If Trump finishes, say, less than 100 delegates short, but he is still comfortably leading national polls of Republicans and wins statewide victories in places like California and New Jersey on the final day of voting (June 7), it’s hard to see how, practically, he wouldn’t be the nominee. Trump would have far more delegates than his rivals, and he would also be heading into the pre-convention period with major statewide victories. Only if Trump finishes 100 or more delegates short does the contested convention become a more prominent possibility. As we’ve previously stressed, there are a small number of unpledged delegates as well as delegates from other candidates that Trump may or may not able to win over in the interim from June 7 through the opening of the convention on July 18.

We are starting to get the distinct sense that many Republicans, including some in leadership, may not have the stomach to fight Trump all the way to the convention. As some Republicans put it to us earlier this week, they prefer the Twitter hashtag #NeverClinton rather than #NeverTrump. In other words, they’d rather the party unify behind Trump than allow Hillary Clinton to be president. Rallying behind the polarizing Trump may very well deliver the White House to Clinton anyway, though, and there is a real possibility that a credible third-party anti-Trump Republican will emerge at some point.

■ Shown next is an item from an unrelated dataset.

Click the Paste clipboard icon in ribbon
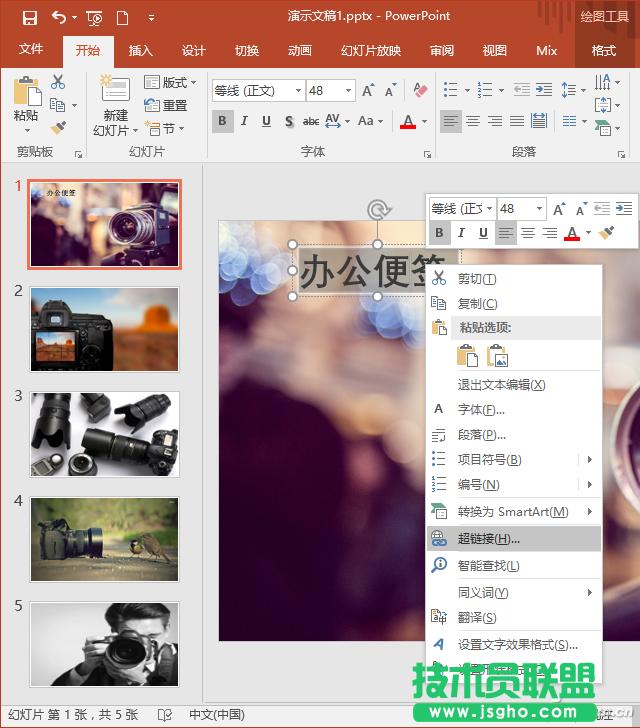The height and width of the screenshot is (728, 640). [26, 95]
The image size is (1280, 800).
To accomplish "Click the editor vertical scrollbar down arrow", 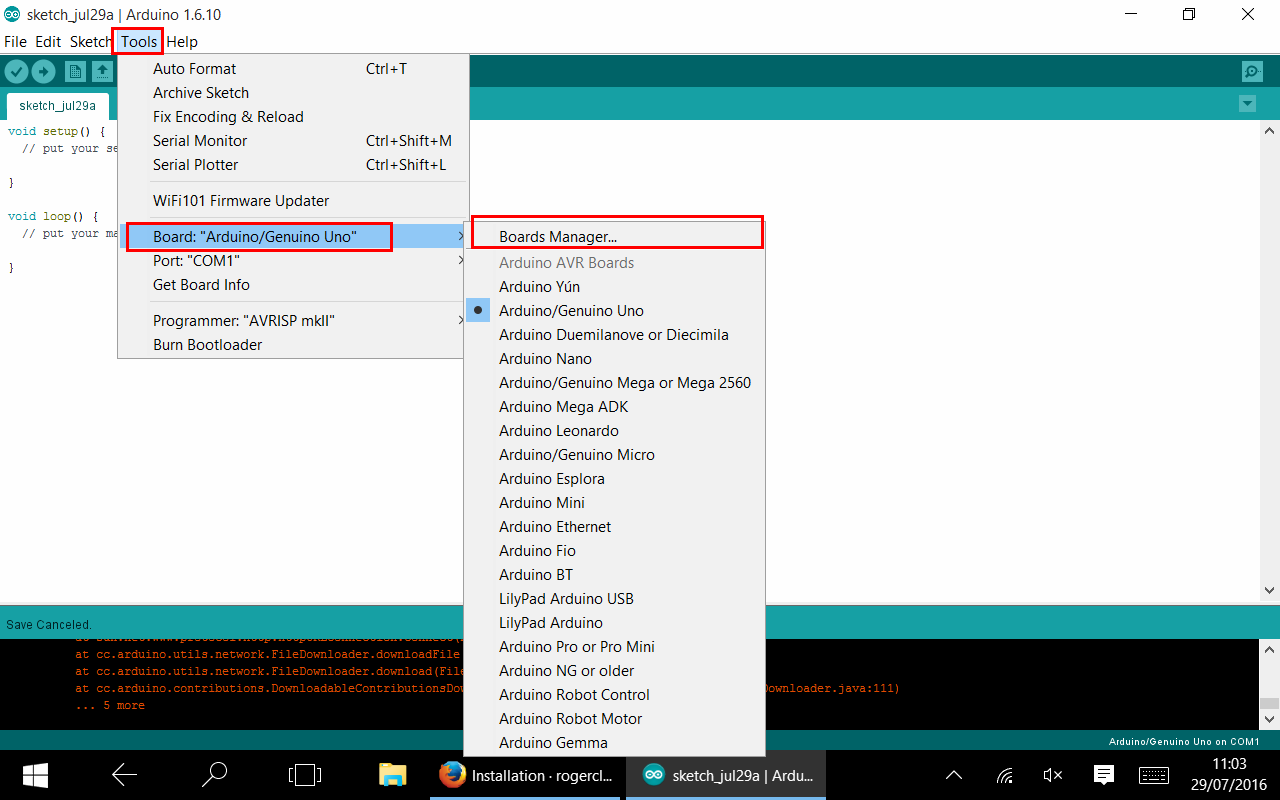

As this cycle has demonstrated anew, however, a lot can change. The barbaric attacks in Belgium on Tuesday hammer home that we don’t know what the future holds. At this point, we don’t expect the attacks to change the race all that much. The Paris attacks in November and Trump’s later proposal to temporarily ban Muslims from entering the country have likely strengthened his prospects, and Trump has been beating the drum for waterboarding in the two days since Brussels. We doubt there will be much outcry from GOP voters over Cruz’s post-Belgium plan to more heavily police Muslim neighborhoods, either, whatever one might think of it.

For anti-Trump forces, the urgent necessity of the moment is that Cruz and/or Kasich need to start pulling upsets against Trump and blunting his delegate edge if they are to have a realistic chance to defeat him.